Could You Be Saving Money on Your Current Mortgage? Tips & Tricks

It’s no secret that interest rates are at an all-time low, which is why it might be a great time to bump your existing mortgage up your to-do list.

It’s easy to feel stuck or unsure of what to do with a mortgage you have had for years, but we’re here to break it down with 3 steps to ensure you’re getting the most and paying the least, for your mortgage.

Find out what interest rate you are currently on – and if it’s a fixed rate, when does it end?

This is an important starting point. It’s likely your interest will be either fixed or variable.

A variable-rate may also be called a ‘tracker’ rate, a ‘standard variable’ rate, or even ‘capped’ or ‘collared’. Find out what rate type you are currently on, including the rate, and the date it ends (if it’s variable it probably won’t have an ‘end date’) – and write it down.

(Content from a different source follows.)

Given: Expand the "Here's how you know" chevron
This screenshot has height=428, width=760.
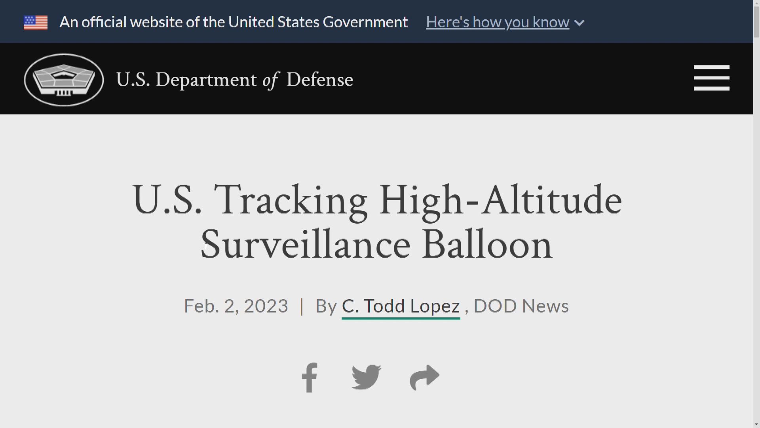Looking at the screenshot, I should point(579,23).
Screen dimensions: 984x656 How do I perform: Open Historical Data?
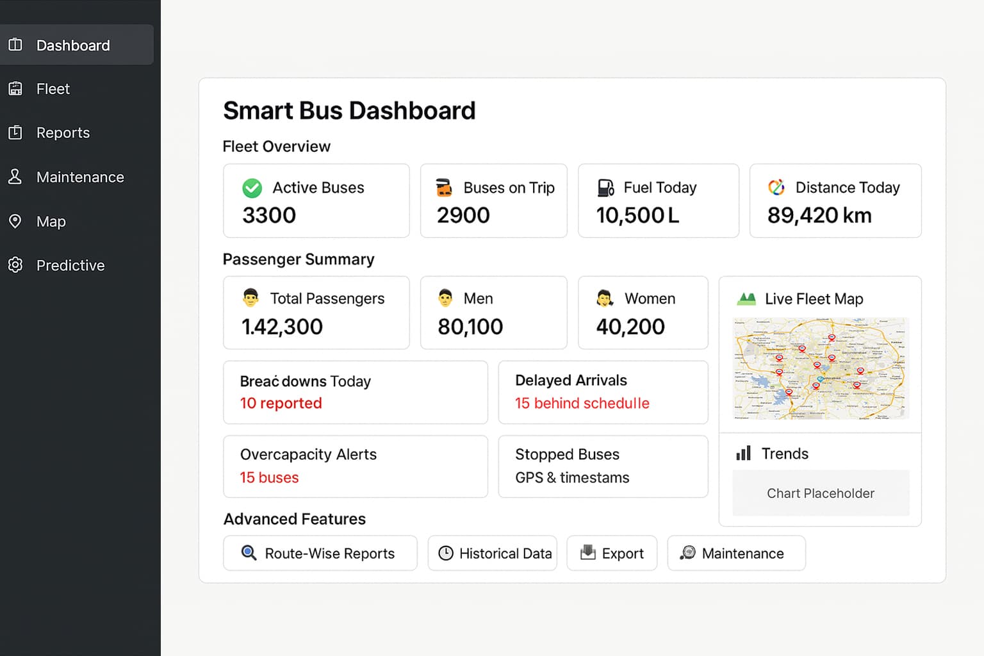coord(493,553)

If you don’t have the time to call your current mortgage lender, you may be able to find out via an online banking app (if you have access to this with your mortgage lender) or your most recent mortgage statement will have this information on.

Find yourself a trusted, experienced, whole-of-market advisor (or let us find one for you)

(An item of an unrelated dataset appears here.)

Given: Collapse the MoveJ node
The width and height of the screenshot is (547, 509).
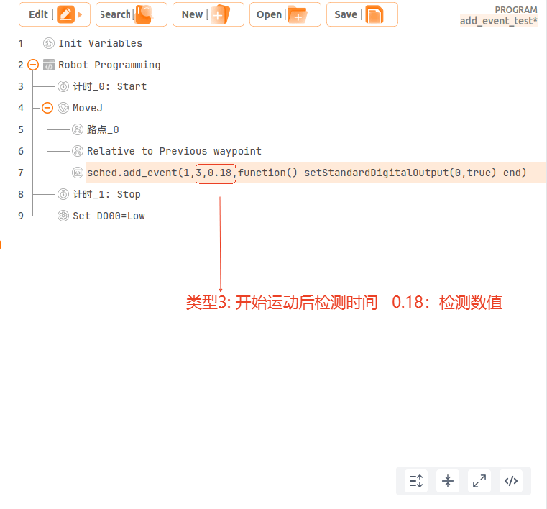Looking at the screenshot, I should (47, 108).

Not sure why you should use a broker? See our recent Q&A here.

We know how important it is to have free, no-obligation, trusted help sometimes. And that’s what we pride the advisors we work with on. They have no sales targets, no pressure or pushing behind the scenes, so every conversation they have is purely to help you with your mortgage.

It may be that the best route for you is to go back to your own lender, (in which case they receive no commission or carry out any work at all), or to another lender (with a better rate available) – they will give honest advice on what is best suited to you and your circumstances.

Alternatively, should a better deal be available on the open market with another mortgage lender, they may advise in proceeding to apply for that mortgage instead of remaining with your current lender. This is what you may know to be a remortgage — changing mortgage lender. 

In any case, this is why we encourage you to trust their process – as, in this instance, they will take out the hard work and advise on exactly what is going to be best for you – and importantly, how you might be able to save some £££’s.

Sit back and let them do the rest

So, you’ve called your existing lender and have your existing mortgage details to hand.

You’ve used Mortgage Buddy to pair with a whole-of-market Mortgage & Protection Adviser, who has offered a FREE, no-obligation recommendation based on what is most suitable for you.

Now you’ll either be going directly to your lender*, or your new adviser will be managing a remortgage application for you. Either way, the main goal is to save you some £££’s.

*This is referred to as a Rate Switch or Product Transfer, and sometimes a mortgage broker may be able to do this for you – it depends on the mortgage lender and your individual circumstances (they will always explain this to you clearly, openly and without jargon).